Le fond du vallon est occupé par des bois, des pâtures et des prairies humides. Les versants sont couverts par des forêts variées et notamment, en exposition nord, par des érablières. Quelques pelouses calcaires sont en outre présentes sur les éperons rocheux de la vallée.
La végétation présente le long du ruisseau comprend de belles mégaphorbiaies regroupant Petasites hybridus, Epilobium hirsutum, Phalaris arundinacea, Ranunculus repens, Primula elatior, Mentha aquatica, Dipsacus pilosus, Myosotis scorpioides, Glyceria notata, Filipendula ulmaria ainsi que des éléments de groupement fontinal tels que Cardamine amara, Chrysosplenium oppositifolium et C. alternifolium.
Une très belle aulnaie riveraine regroupe, outre Alnus glutinosa, des espèces comme Cardamine amara, Aegopodium podagraria, Caltha palustris, Alliaria petiolata, etc. Le cortège vernal comprend notamment Corydalis solida, Gagea lutea, Anemone ranunculoides.
On distingue également des groupements de frênaie-aulnaie à Stellaria nemorum subsp. nemorum, Primula elatior, Deschampsia cespitosa, Persicaria bistorta, Aegopodium podagraria, Carex sylvatica, Ranunculus ficaria, Ribes nigrum, R. rubrum, etc.
Localement prend place une frênaie à Mercurialis perennis, Hedera helix, Myosotis sylvatica, Ranunculus auricomus, Lamium galeobdolon, Galium aparine, Senecio ovatus, Geranium robertianum, Brachypodium sylvaticum, ...
BOUXIN et al. (2016) ont étudié la végétation aquatique et amphibie du Triffoy pendant l'été 2015, à travers neuf relevés de végétation d'une centaine de mètres de long répartis depuis Fléme jusqu'à la cascade située au lieu-dit Roiseux, à proximité de l'embouchure avec le Hoyoux. La végétation des barrages de travertin et des cascatelles du ruisseau du Triffoy a été comparée sur celle du Hoyou au niveau du grand barrage et des cascatelles du moulin de Roiseux, à quelques centaines de mètres en amont de la confluence du ruisseau du Triffoy.
Les bryophytes ont été étudiés par VANDERPOORTEN (1997) et des données complémentaires plus récentes ont été recueillies par la cellule Hydrobiologie du DEMNA. La présence de Palustriella commutata est particulièrement intéressante en tant qu'espèce caractéristique des crons.
La faune locale a été peu inventoriée jusqu'ici.
L'eau du ruisseau est d'excellente qualité. Il permet à des poissons sensibles comme le chabot (Cottus gobio s.l.) et la truite fario (Salmo trutta fario) d'y prospérer. La salamandre tachetée (Salamandra salamandra) s'y reproduit également.
Les berges sont fréquentées par la discrète musaraigne aquatique (Neomys fodiens).
Les trois espèces d'oiseaux rhéophiles habituelles sont cantonnées dans le secteur, à savoir le martin-pêcheur d'Europe (Alcedo atthis), le cincle plongeur (Cinclus cinclus) et la bergeronnette des ruisseaux (Motacilla cinerea).

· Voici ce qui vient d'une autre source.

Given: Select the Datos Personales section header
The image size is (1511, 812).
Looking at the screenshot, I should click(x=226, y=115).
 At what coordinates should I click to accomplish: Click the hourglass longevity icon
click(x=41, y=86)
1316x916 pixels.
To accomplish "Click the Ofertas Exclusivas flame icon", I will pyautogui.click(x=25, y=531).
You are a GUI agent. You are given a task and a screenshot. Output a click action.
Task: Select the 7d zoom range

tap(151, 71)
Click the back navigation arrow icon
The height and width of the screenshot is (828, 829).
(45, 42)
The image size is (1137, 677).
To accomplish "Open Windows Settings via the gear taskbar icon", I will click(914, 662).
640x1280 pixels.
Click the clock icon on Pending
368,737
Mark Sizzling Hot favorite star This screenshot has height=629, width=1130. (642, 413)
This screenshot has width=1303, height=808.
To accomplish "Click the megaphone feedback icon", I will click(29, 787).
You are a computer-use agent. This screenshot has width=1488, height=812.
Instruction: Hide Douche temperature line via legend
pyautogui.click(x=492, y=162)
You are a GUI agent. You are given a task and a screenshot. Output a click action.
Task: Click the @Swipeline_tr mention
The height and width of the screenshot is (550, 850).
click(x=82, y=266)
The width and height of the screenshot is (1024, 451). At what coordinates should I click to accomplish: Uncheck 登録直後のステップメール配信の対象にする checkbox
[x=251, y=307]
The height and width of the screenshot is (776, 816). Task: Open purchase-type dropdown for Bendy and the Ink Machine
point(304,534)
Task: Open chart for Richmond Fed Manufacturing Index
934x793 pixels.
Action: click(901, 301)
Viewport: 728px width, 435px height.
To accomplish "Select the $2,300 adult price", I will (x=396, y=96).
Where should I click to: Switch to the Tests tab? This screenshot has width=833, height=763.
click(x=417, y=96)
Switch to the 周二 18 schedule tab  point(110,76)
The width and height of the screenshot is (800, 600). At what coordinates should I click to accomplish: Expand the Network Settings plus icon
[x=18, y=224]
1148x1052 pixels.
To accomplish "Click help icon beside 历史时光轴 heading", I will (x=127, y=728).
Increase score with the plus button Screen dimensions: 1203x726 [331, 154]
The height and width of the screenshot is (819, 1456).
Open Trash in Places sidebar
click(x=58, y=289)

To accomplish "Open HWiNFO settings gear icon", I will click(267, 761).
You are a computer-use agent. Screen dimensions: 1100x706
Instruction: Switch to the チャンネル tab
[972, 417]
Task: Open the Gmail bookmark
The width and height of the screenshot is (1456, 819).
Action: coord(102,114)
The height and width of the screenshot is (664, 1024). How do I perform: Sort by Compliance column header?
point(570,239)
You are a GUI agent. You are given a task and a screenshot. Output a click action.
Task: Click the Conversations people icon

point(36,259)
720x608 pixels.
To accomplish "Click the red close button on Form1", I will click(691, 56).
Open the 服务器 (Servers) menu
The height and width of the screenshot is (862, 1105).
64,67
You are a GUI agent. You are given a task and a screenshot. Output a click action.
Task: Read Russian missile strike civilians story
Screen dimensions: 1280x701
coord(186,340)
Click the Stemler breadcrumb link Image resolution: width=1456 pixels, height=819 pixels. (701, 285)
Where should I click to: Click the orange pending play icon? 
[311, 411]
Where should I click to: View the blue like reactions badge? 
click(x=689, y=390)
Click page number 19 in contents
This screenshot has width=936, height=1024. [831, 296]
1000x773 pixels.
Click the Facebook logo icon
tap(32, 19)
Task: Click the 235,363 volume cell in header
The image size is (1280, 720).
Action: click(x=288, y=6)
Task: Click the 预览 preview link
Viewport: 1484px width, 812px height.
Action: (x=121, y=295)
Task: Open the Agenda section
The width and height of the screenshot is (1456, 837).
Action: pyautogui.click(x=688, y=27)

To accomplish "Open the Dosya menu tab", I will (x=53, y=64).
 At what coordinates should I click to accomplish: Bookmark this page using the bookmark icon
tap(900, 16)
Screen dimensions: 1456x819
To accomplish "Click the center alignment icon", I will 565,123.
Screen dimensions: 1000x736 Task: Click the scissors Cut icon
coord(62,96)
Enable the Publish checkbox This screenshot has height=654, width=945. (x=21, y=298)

Les relevés de macro-invertébrés benthiques réalisés par le DEMNA (R. Cammaerts, 2008) indiquent la présence dans le ruisseau des taxons suivants : Potamopyrgus antipodarum, Ancylus fluviatilis, Lymnaea stagnalis, Gyraulus crista, Gammarus fossarum, Eiseniella tetraedra, Dugesia sp., Serratella ignita, Odontocerum albicorne.